* WHAT THIS TASK INVOLVES
In the records below, find the lines that include the string "toolbar" and report how many there are, nothing else.

··· THE DATA ···

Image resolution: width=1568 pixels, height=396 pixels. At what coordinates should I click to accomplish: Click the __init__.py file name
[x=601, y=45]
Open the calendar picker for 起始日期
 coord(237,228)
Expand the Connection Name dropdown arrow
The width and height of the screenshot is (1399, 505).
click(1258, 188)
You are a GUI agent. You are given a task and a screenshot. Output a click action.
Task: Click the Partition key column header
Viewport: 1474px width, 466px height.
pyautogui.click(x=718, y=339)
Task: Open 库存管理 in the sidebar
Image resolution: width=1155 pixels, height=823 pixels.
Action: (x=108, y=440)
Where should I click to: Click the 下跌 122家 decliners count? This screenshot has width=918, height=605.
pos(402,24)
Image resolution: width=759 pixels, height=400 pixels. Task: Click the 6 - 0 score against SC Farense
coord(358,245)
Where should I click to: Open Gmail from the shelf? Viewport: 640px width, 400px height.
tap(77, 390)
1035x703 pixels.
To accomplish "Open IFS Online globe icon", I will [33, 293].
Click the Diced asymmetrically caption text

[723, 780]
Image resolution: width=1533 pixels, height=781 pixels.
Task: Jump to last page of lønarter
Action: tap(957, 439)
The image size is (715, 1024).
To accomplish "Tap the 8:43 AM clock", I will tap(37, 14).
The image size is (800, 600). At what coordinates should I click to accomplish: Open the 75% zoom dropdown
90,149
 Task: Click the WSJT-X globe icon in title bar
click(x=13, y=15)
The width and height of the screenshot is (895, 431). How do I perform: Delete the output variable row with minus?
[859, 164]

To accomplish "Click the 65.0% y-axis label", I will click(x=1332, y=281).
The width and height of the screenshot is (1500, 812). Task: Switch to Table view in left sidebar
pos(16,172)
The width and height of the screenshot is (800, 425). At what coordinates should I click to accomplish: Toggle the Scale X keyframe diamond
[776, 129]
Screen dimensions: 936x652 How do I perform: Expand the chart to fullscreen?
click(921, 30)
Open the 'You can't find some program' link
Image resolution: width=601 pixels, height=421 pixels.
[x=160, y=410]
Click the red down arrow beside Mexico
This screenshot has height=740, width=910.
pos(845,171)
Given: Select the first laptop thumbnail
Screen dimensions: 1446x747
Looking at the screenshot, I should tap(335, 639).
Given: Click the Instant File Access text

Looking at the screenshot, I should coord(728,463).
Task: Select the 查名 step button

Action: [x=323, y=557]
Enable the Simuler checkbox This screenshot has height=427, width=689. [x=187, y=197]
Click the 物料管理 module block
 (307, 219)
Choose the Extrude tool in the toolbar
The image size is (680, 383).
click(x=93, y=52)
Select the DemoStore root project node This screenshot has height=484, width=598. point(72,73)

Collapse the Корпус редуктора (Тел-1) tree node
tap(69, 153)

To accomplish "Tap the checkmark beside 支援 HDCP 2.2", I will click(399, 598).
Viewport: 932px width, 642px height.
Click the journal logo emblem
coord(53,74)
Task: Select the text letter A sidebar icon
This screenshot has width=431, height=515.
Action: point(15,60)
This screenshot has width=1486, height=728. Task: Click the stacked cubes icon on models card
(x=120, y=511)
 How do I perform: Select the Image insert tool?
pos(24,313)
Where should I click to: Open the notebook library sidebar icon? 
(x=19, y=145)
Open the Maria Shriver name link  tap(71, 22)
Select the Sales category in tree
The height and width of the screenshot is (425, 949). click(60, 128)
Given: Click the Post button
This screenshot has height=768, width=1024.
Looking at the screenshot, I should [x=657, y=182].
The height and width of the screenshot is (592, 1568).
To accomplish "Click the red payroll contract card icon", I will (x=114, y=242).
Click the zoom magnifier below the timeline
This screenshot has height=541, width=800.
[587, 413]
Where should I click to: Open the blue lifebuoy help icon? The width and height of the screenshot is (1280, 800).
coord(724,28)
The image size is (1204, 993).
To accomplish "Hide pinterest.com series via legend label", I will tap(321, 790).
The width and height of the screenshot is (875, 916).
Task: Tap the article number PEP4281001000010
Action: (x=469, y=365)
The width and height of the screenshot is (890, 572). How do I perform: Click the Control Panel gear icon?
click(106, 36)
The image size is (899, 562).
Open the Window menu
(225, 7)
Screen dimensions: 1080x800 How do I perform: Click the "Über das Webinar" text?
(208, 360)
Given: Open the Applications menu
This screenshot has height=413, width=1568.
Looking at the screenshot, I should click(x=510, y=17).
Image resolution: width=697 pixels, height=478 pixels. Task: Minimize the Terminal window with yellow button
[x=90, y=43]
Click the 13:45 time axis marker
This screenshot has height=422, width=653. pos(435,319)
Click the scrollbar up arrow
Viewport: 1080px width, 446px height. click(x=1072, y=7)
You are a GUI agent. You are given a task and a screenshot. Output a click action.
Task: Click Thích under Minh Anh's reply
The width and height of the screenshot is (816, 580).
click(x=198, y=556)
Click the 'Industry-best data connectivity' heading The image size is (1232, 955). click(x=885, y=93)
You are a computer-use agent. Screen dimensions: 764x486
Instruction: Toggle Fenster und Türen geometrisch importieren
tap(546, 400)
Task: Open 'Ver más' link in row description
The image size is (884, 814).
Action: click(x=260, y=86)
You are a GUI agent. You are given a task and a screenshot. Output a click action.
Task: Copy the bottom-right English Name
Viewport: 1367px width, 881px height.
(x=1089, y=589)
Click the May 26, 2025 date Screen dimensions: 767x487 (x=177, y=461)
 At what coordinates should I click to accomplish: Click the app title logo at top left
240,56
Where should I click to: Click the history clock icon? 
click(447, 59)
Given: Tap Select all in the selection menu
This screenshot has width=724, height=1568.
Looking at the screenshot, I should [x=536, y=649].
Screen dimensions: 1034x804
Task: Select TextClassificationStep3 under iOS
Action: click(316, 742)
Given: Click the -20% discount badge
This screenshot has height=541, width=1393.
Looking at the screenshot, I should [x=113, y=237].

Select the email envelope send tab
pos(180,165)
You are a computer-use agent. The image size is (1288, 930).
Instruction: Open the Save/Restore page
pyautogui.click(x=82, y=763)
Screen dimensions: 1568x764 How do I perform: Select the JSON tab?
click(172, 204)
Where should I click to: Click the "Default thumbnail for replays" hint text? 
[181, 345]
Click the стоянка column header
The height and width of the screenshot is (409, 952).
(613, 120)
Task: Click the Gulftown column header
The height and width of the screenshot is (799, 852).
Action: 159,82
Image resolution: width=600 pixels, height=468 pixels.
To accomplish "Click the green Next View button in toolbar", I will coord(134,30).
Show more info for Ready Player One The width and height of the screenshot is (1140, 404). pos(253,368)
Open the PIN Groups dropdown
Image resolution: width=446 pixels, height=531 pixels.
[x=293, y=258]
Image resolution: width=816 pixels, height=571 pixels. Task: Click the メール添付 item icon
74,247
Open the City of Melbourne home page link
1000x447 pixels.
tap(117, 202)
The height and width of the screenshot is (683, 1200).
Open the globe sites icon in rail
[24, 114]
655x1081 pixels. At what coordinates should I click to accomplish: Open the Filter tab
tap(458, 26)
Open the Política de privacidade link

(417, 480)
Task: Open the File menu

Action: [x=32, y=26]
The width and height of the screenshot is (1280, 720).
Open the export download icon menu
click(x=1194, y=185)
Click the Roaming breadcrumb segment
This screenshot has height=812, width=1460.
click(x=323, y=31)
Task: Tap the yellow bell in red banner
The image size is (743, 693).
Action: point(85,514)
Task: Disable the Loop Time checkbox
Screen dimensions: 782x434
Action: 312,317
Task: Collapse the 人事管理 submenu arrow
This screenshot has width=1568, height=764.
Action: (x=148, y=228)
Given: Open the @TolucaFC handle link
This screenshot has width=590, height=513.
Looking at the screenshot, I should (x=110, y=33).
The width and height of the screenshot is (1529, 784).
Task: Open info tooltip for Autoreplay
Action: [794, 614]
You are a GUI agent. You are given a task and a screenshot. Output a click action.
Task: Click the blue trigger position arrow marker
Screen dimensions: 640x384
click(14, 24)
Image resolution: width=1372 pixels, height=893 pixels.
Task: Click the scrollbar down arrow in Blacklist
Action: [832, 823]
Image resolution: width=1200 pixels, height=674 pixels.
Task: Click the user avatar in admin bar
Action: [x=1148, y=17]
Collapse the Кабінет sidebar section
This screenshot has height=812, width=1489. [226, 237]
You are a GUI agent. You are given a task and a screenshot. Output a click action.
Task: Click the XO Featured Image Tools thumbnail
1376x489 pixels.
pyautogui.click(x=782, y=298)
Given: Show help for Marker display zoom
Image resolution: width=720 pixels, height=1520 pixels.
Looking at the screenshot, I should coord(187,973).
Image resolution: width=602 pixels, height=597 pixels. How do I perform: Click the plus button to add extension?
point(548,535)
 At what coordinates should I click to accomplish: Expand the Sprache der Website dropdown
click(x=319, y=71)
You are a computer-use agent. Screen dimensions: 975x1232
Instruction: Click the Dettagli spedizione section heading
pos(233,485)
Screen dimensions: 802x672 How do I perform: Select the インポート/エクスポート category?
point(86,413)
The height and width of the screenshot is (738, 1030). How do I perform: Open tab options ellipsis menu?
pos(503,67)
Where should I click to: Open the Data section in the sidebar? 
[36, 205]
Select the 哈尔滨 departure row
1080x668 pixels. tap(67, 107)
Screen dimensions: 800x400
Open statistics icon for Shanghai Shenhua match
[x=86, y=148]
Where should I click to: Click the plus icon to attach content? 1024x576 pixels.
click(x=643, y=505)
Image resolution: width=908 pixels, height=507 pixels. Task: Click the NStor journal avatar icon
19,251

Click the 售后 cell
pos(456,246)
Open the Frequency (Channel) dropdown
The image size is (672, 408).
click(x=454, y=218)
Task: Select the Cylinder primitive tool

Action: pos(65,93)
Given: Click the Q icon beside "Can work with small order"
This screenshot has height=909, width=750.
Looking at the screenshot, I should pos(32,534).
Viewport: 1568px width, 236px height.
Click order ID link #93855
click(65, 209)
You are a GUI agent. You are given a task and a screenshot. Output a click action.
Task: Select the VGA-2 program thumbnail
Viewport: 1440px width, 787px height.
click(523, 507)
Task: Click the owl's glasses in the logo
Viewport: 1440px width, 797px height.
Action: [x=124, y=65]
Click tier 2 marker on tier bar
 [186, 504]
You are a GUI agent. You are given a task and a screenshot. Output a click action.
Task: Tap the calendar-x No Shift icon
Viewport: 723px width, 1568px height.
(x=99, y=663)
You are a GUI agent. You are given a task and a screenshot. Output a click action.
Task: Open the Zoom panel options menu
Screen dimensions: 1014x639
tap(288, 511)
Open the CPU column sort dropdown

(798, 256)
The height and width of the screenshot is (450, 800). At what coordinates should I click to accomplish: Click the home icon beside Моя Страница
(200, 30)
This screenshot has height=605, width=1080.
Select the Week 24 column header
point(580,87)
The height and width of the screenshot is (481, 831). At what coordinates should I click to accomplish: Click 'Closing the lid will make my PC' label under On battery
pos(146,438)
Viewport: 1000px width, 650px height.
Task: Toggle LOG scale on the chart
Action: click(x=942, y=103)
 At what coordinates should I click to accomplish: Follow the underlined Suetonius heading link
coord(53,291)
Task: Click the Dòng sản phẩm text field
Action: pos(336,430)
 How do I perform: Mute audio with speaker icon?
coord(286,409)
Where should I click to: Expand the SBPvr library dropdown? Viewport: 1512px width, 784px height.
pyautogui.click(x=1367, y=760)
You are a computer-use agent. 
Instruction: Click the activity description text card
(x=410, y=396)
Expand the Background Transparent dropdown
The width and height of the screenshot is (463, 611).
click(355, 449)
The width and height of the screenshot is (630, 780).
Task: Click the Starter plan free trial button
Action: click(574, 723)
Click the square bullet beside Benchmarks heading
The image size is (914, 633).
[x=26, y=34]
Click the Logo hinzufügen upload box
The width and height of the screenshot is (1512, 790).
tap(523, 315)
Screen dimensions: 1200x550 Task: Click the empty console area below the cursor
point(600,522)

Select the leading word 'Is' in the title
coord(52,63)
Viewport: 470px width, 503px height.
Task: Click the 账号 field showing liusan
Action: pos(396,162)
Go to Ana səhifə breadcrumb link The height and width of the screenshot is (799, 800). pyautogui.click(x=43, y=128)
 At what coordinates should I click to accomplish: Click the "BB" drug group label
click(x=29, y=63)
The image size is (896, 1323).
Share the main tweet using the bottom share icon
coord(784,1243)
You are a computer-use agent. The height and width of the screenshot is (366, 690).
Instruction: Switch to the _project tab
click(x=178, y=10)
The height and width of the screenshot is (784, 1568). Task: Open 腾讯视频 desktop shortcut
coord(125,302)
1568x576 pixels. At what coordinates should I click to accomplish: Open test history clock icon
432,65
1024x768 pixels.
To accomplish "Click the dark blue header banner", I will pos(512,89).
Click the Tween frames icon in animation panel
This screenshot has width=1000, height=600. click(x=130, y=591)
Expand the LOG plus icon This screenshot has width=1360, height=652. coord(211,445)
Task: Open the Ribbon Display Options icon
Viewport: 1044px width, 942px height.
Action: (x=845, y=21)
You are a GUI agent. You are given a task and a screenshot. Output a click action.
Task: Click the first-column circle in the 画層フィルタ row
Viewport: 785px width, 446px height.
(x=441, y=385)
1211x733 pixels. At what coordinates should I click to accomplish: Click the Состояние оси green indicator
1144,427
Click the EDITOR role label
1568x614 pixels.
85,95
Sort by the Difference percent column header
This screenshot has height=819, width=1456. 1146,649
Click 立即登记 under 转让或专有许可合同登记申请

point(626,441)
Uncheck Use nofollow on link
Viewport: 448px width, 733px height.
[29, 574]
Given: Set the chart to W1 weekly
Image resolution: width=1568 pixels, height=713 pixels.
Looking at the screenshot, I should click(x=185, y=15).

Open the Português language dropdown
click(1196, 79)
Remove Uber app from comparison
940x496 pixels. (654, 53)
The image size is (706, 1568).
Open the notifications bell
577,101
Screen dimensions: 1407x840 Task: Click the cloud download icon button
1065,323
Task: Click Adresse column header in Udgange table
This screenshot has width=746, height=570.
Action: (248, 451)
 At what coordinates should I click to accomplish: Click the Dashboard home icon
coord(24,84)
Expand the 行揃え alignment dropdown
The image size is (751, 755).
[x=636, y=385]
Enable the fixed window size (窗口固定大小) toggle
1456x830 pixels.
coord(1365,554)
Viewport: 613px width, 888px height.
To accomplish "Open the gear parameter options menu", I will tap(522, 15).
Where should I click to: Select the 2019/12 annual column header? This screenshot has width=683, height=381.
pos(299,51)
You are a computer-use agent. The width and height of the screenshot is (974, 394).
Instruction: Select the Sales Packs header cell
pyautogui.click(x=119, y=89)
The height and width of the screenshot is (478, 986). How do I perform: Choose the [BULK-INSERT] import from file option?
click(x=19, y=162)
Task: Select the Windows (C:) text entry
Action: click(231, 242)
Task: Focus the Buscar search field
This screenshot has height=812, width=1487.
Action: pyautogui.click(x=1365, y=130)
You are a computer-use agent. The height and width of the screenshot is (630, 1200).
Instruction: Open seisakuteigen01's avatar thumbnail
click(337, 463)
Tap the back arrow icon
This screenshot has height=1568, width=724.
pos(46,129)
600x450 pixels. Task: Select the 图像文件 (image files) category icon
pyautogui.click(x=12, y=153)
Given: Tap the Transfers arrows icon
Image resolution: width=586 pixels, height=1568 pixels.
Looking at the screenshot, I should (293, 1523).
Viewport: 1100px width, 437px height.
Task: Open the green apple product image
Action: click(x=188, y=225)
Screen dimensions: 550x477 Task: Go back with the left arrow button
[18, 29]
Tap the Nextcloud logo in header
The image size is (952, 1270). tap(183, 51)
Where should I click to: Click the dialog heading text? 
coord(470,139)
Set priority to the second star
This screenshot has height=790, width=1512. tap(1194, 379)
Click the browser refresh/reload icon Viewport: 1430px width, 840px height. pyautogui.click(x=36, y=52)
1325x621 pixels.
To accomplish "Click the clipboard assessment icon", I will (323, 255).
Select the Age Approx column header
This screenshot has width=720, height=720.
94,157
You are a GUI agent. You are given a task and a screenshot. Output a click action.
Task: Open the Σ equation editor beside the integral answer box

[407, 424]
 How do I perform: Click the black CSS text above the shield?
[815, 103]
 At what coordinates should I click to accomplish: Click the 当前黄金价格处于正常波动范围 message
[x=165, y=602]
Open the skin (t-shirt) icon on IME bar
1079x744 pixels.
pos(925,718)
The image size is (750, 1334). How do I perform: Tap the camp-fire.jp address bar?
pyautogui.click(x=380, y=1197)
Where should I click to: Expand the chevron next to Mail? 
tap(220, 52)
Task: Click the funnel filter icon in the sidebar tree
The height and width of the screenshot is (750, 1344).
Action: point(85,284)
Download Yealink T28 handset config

···

* RESULT FOR THIS TASK
2